- Testo del documento -
........
Adozione. Russia. Abbiamo un bambino a 8000 km di distanza che chiede quando andremo a prenderlo

L’abbinamento. La paura del primo incontro e l’amore sbocciato in un attimo. La voglia di portare quel figlio a casa, il coronavirus e la lunga attesa… Storia di un’adozione ai tempi del covid.

 Abbiamo iniziato il nostro percorso di adozione circa 5 anni fa. Non riuscendo ad avere figli abbiamo deciso di  dare la nostra disponibilità all’adozione di un bambino.

La decisione della Russia è arrivata perché era l’unico Paese che ci dava una garanzia sulla possibilità di riuscire ad avere un abbinamento.

A novembre del 2019 ci è arrivata la notizia dell’abbinamento. Erano 2 anni che aspettavamo notizie e a dire la verità avevamo perso la speranza che arrivasse.

La scheda medica

Per tutto il percorso, ci avevano preparato alla famosa scheda medica, piena di termini a noi poco chiari o magari molto generici. L’abbiamo letta. Venivano riportate patologie tutto sommato buone, la solita dicitura di ritardo mentale e altre patologie lievi. Non importa. Un giorno per decidere e poi l’ok.

La partenza per la Russia

Il luogo è lontano. La paura di un viaggio in una parte del mondo a noi totalmente sconosciuta. Eravamo terrorizzati, non potevamo immaginare a cosa saremmo andati incontro, ma l’unico nostro pensiero era il bambino.

L’incontro è avvenuto al mattino, dopo una riunione con la direttrice dell’istituto e il suo staff nella quale ci hanno raccontato la sua storia e poi finalmente ci hanno messo al corrente della reale situazione medica.
........
- Compito richiesto -
Nel testo sull'adozione in Russia, riscriva il tratto che va da "La scheda medica" fino a "era il bambino.", cambiando "scheda medica" in "cartella clinica". I record non hanno alcun ruolo in questo lavoro.

- Informazioni fornite -
........
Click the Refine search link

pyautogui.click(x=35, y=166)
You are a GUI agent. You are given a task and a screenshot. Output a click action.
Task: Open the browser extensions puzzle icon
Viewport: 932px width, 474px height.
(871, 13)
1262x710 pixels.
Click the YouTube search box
........
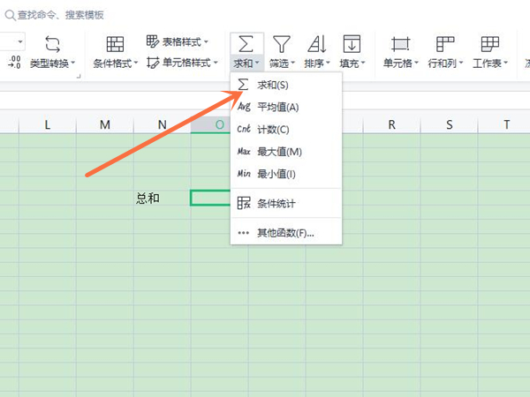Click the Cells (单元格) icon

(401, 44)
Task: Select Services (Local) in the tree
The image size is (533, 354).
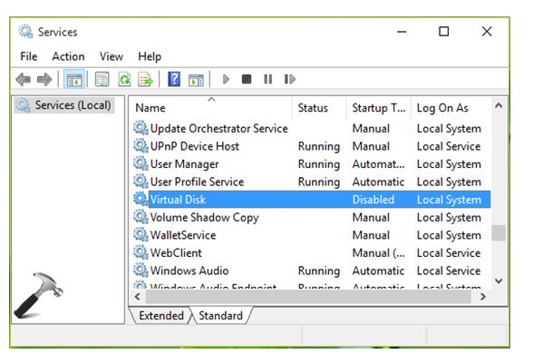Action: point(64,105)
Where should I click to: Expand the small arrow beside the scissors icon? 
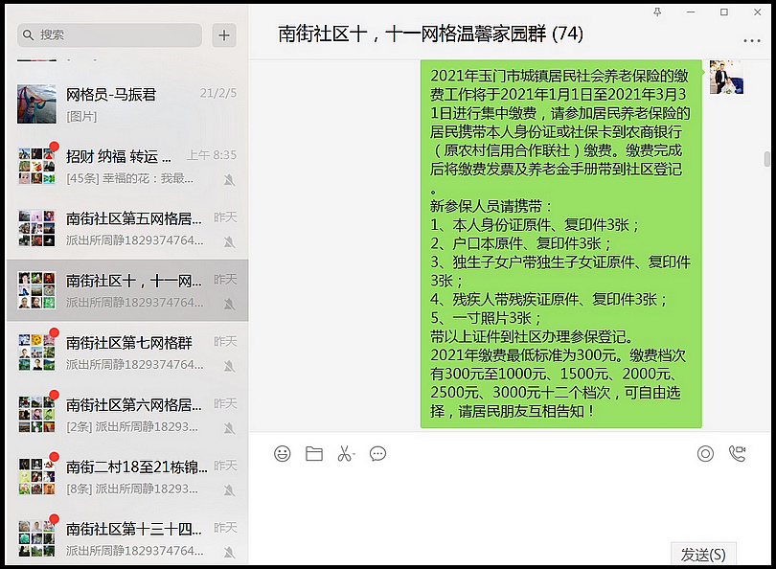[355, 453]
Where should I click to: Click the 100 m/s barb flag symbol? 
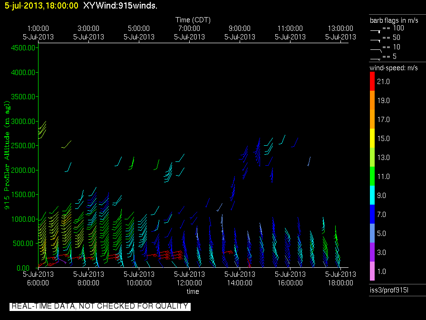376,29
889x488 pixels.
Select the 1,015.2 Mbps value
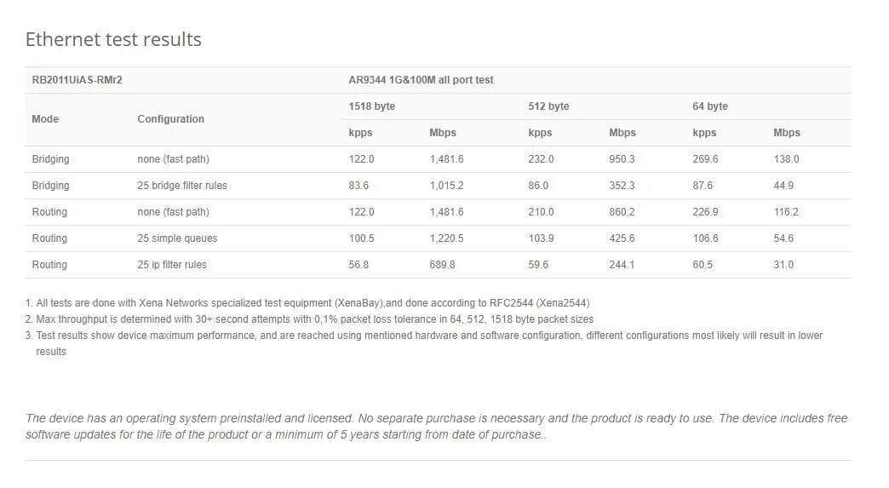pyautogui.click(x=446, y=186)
........
- Risposta scritta -
La cartella clinica

Per tutto il percorso, ci avevano preparato alla famosa cartella clinica, piena di termini a noi poco chiari o magari molto generici. L’abbiamo letta. Venivano riportate patologie tutto sommato buone, la solita dicitura di ritardo mentale e altre patologie lievi. Non importa. Un giorno per decidere e poi l’ok.

La partenza per la Russia

Il luogo è lontano. La paura di un viaggio in una parte del mondo a noi totalmente sconosciuta. Eravamo terrorizzati, non potevamo immaginare a cosa saremmo andati incontro, ma l’unico nostro pensiero era il bambino.